Could you print every record below exactly as it appears?

*** Begin section ***

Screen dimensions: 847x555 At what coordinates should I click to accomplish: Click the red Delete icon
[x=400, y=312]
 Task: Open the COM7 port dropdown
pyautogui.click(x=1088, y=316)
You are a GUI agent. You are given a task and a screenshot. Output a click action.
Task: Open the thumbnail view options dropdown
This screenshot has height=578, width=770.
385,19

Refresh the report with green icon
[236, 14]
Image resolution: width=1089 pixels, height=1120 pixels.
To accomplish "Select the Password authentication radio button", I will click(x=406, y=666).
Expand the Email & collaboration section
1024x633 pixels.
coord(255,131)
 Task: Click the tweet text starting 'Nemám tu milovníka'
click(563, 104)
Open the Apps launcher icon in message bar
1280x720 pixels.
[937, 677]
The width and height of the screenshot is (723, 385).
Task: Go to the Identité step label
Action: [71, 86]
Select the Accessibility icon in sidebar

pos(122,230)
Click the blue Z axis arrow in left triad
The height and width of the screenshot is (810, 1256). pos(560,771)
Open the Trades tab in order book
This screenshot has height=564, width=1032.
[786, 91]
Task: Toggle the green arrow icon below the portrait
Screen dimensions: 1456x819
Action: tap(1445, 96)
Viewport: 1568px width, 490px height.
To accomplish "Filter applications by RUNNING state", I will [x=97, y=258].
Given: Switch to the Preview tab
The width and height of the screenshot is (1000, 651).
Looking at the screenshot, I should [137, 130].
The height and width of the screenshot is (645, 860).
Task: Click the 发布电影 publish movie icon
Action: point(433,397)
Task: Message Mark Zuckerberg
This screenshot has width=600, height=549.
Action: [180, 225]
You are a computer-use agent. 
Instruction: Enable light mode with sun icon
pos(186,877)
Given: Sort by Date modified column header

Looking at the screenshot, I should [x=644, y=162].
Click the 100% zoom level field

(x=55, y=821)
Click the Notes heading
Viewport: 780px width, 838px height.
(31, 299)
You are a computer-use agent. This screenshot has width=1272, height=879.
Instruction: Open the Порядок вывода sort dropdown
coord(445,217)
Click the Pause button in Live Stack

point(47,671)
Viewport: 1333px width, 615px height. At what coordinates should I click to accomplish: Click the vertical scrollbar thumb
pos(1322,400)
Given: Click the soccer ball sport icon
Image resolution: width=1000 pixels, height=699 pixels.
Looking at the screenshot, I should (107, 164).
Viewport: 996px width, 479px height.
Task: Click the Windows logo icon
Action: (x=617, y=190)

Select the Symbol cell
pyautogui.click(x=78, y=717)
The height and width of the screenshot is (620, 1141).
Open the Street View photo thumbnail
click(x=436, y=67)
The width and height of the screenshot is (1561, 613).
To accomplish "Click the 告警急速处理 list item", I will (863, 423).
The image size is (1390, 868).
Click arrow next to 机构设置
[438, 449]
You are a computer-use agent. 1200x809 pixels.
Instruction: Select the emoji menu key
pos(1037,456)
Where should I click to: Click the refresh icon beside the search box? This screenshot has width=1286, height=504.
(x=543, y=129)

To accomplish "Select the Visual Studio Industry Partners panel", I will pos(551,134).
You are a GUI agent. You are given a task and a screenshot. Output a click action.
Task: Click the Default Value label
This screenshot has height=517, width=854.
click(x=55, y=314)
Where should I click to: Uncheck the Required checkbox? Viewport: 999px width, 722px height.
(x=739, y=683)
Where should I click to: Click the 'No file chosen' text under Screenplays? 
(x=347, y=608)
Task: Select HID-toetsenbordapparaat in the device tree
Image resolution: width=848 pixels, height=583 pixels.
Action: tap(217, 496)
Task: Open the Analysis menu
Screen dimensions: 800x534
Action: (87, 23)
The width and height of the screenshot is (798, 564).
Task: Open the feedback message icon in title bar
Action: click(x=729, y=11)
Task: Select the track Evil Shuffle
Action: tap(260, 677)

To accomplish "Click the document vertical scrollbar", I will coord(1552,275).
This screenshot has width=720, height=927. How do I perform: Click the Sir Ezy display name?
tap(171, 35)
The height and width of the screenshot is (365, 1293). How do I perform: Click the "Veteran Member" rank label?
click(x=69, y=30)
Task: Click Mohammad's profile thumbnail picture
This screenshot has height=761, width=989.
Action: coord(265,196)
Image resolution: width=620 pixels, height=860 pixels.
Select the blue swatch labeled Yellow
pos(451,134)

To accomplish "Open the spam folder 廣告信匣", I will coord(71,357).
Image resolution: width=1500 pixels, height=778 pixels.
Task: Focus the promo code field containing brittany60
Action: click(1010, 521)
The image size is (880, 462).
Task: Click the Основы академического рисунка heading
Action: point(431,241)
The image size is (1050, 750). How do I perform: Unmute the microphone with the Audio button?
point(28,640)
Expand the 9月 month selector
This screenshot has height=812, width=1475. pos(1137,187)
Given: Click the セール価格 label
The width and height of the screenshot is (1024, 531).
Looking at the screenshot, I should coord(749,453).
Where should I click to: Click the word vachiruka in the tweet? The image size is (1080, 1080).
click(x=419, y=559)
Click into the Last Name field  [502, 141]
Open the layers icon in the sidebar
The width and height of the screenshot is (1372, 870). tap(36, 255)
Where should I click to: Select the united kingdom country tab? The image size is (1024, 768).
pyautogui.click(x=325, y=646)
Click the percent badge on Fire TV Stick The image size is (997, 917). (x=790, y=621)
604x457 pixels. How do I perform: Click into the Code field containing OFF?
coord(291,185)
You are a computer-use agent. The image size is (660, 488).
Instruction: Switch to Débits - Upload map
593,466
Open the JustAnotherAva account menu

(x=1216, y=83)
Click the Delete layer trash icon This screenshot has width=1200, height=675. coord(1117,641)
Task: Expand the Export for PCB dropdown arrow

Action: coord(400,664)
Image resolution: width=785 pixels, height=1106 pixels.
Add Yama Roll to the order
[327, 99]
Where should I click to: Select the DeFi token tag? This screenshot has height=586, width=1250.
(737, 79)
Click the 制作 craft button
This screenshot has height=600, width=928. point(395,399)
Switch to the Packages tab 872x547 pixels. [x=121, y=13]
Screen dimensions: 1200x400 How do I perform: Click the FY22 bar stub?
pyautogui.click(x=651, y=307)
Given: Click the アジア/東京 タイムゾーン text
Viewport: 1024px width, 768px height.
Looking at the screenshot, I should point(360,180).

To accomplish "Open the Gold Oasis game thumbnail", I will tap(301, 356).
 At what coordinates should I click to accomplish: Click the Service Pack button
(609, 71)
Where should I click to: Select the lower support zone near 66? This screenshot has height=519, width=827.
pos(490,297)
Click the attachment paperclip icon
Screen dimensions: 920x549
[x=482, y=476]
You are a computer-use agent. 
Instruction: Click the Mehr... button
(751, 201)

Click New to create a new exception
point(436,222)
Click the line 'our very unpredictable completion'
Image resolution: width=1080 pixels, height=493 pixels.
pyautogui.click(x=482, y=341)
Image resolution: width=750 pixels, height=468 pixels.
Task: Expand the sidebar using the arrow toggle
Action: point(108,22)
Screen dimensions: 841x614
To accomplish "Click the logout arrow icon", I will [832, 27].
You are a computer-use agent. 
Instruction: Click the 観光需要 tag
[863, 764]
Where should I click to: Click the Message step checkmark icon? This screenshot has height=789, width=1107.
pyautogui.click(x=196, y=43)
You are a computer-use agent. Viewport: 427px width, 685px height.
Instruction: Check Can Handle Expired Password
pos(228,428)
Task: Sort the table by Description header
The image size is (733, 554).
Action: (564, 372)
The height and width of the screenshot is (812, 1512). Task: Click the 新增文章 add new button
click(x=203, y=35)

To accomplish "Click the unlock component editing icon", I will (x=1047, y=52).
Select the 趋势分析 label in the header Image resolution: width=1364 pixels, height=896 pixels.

*** End section ***

> **Result of the task**
Screen dimensions: 847x555 At what coordinates should I click to accomplish: Click the red Delete icon
[x=400, y=312]
 Task: Open the COM7 port dropdown
pyautogui.click(x=1088, y=316)
You are a GUI agent. You are given a task and a screenshot. Output a click action.
Task: Open the thumbnail view options dropdown
This screenshot has height=578, width=770.
385,19

Refresh the report with green icon
[236, 14]
Image resolution: width=1089 pixels, height=1120 pixels.
To accomplish "Select the Password authentication radio button", I will click(x=406, y=666).
Expand the Email & collaboration section
1024x633 pixels.
coord(255,131)
 Task: Click the tweet text starting 'Nemám tu milovníka'
click(563, 104)
Open the Apps launcher icon in message bar
1280x720 pixels.
[937, 677]
The width and height of the screenshot is (723, 385).
Task: Go to the Identité step label
Action: [71, 86]
Select the Accessibility icon in sidebar

pos(122,230)
Click the blue Z axis arrow in left triad
The height and width of the screenshot is (810, 1256). pos(560,771)
Open the Trades tab in order book
This screenshot has height=564, width=1032.
[786, 91]
Task: Toggle the green arrow icon below the portrait
Screen dimensions: 1456x819
Action: tap(1445, 96)
Viewport: 1568px width, 490px height.
To accomplish "Filter applications by RUNNING state", I will [x=97, y=258].
Given: Switch to the Preview tab
The width and height of the screenshot is (1000, 651).
Looking at the screenshot, I should [137, 130].
The height and width of the screenshot is (645, 860).
Task: Click the 发布电影 publish movie icon
Action: point(433,397)
Task: Message Mark Zuckerberg
This screenshot has width=600, height=549.
Action: [180, 225]
You are a computer-use agent. 
Instruction: Enable light mode with sun icon
pos(186,877)
Given: Sort by Date modified column header

Looking at the screenshot, I should [x=644, y=162].
Click the 100% zoom level field

(x=55, y=821)
Click the Notes heading
Viewport: 780px width, 838px height.
(31, 299)
You are a computer-use agent. This screenshot has width=1272, height=879.
Instruction: Open the Порядок вывода sort dropdown
coord(445,217)
Click the Pause button in Live Stack

point(47,671)
Viewport: 1333px width, 615px height. At what coordinates should I click to accomplish: Click the vertical scrollbar thumb
pos(1322,400)
Given: Click the soccer ball sport icon
Image resolution: width=1000 pixels, height=699 pixels.
Looking at the screenshot, I should (107, 164).
Viewport: 996px width, 479px height.
Task: Click the Windows logo icon
Action: (x=617, y=190)

Select the Symbol cell
pyautogui.click(x=78, y=717)
The height and width of the screenshot is (620, 1141).
Open the Street View photo thumbnail
click(x=436, y=67)
The width and height of the screenshot is (1561, 613).
To accomplish "Click the 告警急速处理 list item", I will (863, 423).
The image size is (1390, 868).
Click arrow next to 机构设置
[438, 449]
You are a computer-use agent. 1200x809 pixels.
Instruction: Select the emoji menu key
pos(1037,456)
Where should I click to: Click the refresh icon beside the search box? This screenshot has width=1286, height=504.
(x=543, y=129)

To accomplish "Select the Visual Studio Industry Partners panel", I will pos(551,134).
You are a GUI agent. You are given a task and a screenshot. Output a click action.
Task: Click the Default Value label
This screenshot has height=517, width=854.
click(x=55, y=314)
Where should I click to: Uncheck the Required checkbox? Viewport: 999px width, 722px height.
(x=739, y=683)
Where should I click to: Click the 'No file chosen' text under Screenplays? 
(x=347, y=608)
Task: Select HID-toetsenbordapparaat in the device tree
Image resolution: width=848 pixels, height=583 pixels.
Action: tap(217, 496)
Task: Open the Analysis menu
Screen dimensions: 800x534
Action: (87, 23)
The width and height of the screenshot is (798, 564).
Task: Open the feedback message icon in title bar
Action: click(x=729, y=11)
Task: Select the track Evil Shuffle
Action: tap(260, 677)

To accomplish "Click the document vertical scrollbar", I will coord(1552,275).
This screenshot has width=720, height=927. How do I perform: Click the Sir Ezy display name?
tap(171, 35)
The height and width of the screenshot is (365, 1293). How do I perform: Click the "Veteran Member" rank label?
click(x=69, y=30)
Task: Click Mohammad's profile thumbnail picture
This screenshot has height=761, width=989.
Action: coord(265,196)
Image resolution: width=620 pixels, height=860 pixels.
Select the blue swatch labeled Yellow
pos(451,134)

To accomplish "Open the spam folder 廣告信匣", I will coord(71,357).
Image resolution: width=1500 pixels, height=778 pixels.
Task: Focus the promo code field containing brittany60
Action: click(1010, 521)
The image size is (880, 462).
Task: Click the Основы академического рисунка heading
Action: point(431,241)
The image size is (1050, 750). How do I perform: Unmute the microphone with the Audio button?
point(28,640)
Expand the 9月 month selector
This screenshot has height=812, width=1475. pos(1137,187)
Given: Click the セール価格 label
The width and height of the screenshot is (1024, 531).
Looking at the screenshot, I should coord(749,453).
Where should I click to: Click the word vachiruka in the tweet? The image size is (1080, 1080).
click(x=419, y=559)
Click into the Last Name field  [502, 141]
Open the layers icon in the sidebar
The width and height of the screenshot is (1372, 870). tap(36, 255)
Where should I click to: Select the united kingdom country tab? The image size is (1024, 768).
pyautogui.click(x=325, y=646)
Click the percent badge on Fire TV Stick The image size is (997, 917). (x=790, y=621)
604x457 pixels. How do I perform: Click into the Code field containing OFF?
coord(291,185)
You are a computer-use agent. The image size is (660, 488).
Instruction: Switch to Débits - Upload map
593,466
Open the JustAnotherAva account menu

(x=1216, y=83)
Click the Delete layer trash icon This screenshot has width=1200, height=675. coord(1117,641)
Task: Expand the Export for PCB dropdown arrow

Action: coord(400,664)
Image resolution: width=785 pixels, height=1106 pixels.
Add Yama Roll to the order
[327, 99]
Where should I click to: Select the DeFi token tag? This screenshot has height=586, width=1250.
(737, 79)
Click the 制作 craft button
This screenshot has height=600, width=928. point(395,399)
Switch to the Packages tab 872x547 pixels. [x=121, y=13]
Screen dimensions: 1200x400 How do I perform: Click the FY22 bar stub?
pyautogui.click(x=651, y=307)
Given: Click the アジア/東京 タイムゾーン text
Viewport: 1024px width, 768px height.
Looking at the screenshot, I should point(360,180).

To accomplish "Open the Gold Oasis game thumbnail", I will tap(301, 356).
 At what coordinates should I click to accomplish: Click the Service Pack button
(609, 71)
Where should I click to: Select the lower support zone near 66? This screenshot has height=519, width=827.
pos(490,297)
Click the attachment paperclip icon
Screen dimensions: 920x549
[x=482, y=476]
You are a computer-use agent. 
Instruction: Click the Mehr... button
(751, 201)

Click New to create a new exception
point(436,222)
Click the line 'our very unpredictable completion'
Image resolution: width=1080 pixels, height=493 pixels.
pyautogui.click(x=482, y=341)
Image resolution: width=750 pixels, height=468 pixels.
Task: Expand the sidebar using the arrow toggle
Action: point(108,22)
Screen dimensions: 841x614
To accomplish "Click the logout arrow icon", I will [832, 27].
You are a computer-use agent. 
Instruction: Click the 観光需要 tag
[863, 764]
Where should I click to: Click the Message step checkmark icon? This screenshot has height=789, width=1107.
pyautogui.click(x=196, y=43)
You are a computer-use agent. Viewport: 427px width, 685px height.
Instruction: Check Can Handle Expired Password
pos(228,428)
Task: Sort the table by Description header
The image size is (733, 554).
Action: (564, 372)
The height and width of the screenshot is (812, 1512). Task: Click the 新增文章 add new button
click(x=203, y=35)

To accomplish "Click the unlock component editing icon", I will (x=1047, y=52).
Select the 趋势分析 label in the header Image resolution: width=1364 pixels, height=896 pixels.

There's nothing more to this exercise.